* Task:
The required answer is a copy of each line in the entries below that includes "computer".

Saved data entries:
• • • •
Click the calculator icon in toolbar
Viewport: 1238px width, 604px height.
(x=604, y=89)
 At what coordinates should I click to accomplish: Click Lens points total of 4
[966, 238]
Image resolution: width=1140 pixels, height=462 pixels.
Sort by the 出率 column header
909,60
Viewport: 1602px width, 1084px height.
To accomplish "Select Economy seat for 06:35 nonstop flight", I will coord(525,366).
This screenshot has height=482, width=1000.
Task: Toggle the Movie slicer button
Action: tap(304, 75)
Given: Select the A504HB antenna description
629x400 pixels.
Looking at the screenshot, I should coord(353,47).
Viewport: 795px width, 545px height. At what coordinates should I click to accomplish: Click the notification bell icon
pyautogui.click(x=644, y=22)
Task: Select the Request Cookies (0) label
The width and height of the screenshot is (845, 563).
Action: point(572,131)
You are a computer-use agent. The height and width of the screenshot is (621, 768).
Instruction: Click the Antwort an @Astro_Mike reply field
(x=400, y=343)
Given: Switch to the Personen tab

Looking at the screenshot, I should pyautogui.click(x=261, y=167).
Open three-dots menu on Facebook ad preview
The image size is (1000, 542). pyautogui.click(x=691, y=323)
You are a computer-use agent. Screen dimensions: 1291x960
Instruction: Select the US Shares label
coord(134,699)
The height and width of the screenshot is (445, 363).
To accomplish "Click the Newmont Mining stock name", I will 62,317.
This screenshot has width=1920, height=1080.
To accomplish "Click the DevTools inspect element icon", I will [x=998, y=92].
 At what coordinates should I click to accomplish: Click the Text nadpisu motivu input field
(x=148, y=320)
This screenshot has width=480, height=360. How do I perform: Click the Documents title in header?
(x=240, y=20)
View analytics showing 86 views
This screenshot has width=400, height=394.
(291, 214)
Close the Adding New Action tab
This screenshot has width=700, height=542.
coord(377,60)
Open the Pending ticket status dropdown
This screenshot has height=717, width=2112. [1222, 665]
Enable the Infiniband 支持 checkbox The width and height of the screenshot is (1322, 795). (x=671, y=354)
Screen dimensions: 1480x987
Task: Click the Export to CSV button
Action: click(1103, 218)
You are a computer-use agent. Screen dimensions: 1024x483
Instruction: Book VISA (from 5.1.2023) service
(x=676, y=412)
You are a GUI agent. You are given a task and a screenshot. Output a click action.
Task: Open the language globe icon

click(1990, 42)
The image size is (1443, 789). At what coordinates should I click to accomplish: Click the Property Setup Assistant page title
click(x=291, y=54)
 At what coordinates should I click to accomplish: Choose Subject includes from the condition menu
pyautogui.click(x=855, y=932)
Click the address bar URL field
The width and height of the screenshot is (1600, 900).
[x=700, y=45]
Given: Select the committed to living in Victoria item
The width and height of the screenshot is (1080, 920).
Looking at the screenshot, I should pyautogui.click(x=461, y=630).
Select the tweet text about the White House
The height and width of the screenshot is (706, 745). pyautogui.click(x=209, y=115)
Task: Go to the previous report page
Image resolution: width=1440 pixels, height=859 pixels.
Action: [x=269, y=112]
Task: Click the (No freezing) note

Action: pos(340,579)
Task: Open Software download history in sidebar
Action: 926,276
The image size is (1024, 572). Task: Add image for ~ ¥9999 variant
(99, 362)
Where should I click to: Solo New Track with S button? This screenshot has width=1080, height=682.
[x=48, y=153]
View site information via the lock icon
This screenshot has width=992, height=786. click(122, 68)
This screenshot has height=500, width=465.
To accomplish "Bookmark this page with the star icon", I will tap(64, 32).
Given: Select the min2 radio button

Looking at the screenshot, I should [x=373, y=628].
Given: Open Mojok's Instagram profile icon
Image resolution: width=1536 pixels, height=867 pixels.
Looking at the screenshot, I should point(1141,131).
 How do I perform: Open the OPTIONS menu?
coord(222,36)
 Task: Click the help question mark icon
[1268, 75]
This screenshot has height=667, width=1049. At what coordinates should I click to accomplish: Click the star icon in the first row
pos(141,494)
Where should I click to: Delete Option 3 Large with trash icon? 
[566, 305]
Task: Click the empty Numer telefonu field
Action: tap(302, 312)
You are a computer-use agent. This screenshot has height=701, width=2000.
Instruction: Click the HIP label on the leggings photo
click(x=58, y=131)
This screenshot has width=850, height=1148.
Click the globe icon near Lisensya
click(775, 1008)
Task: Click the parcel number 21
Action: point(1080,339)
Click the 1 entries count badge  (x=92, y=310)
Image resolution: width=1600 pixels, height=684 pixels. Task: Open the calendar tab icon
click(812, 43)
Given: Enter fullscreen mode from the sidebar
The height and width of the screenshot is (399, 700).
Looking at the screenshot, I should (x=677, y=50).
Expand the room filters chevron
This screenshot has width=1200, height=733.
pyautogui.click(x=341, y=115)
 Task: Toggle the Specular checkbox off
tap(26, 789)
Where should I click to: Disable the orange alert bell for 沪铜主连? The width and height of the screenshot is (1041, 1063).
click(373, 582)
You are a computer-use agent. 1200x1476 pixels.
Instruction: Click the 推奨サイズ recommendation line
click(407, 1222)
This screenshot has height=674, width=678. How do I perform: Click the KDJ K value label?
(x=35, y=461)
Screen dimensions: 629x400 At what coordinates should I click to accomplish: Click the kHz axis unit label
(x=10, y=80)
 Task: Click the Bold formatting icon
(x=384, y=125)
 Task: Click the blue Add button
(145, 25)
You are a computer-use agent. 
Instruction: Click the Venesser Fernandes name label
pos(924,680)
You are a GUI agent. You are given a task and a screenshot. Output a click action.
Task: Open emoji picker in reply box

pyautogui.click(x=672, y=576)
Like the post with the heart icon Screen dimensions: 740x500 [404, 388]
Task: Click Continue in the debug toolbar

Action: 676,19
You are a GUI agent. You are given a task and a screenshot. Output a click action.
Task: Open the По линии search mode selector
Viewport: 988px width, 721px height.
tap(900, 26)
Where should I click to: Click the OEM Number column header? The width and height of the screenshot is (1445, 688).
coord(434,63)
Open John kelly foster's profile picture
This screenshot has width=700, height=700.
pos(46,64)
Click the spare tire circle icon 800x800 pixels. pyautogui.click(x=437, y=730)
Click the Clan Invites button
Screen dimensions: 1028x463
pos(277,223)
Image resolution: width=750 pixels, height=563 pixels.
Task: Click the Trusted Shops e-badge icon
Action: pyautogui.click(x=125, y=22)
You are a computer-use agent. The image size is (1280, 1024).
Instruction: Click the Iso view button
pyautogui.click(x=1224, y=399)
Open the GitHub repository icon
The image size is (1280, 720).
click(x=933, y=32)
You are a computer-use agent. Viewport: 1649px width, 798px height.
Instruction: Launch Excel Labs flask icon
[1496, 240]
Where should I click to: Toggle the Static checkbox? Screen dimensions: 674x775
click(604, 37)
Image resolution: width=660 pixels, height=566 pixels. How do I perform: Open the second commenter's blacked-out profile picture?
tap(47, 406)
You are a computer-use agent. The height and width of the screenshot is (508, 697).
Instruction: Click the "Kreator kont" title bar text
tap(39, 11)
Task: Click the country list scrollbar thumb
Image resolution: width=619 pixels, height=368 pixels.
• • • •
* Solution for this exercise:
You are a computer-use agent. The height and width of the screenshot is (621, 768).
You are a computer-use agent. Screen dimensions: 1291x960
You are a computer-use agent. Screen dimensions: 1024x483
You are a computer-use agent. This screenshot has height=701, width=2000.
You are a computer-use agent. 1200x1476 pixels.
You are a computer-use agent. 
You are a computer-use agent. The image size is (1280, 1024).
You are a computer-use agent. Viewport: 1649px width, 798px height.
You are a computer-use agent. The height and width of the screenshot is (508, 697).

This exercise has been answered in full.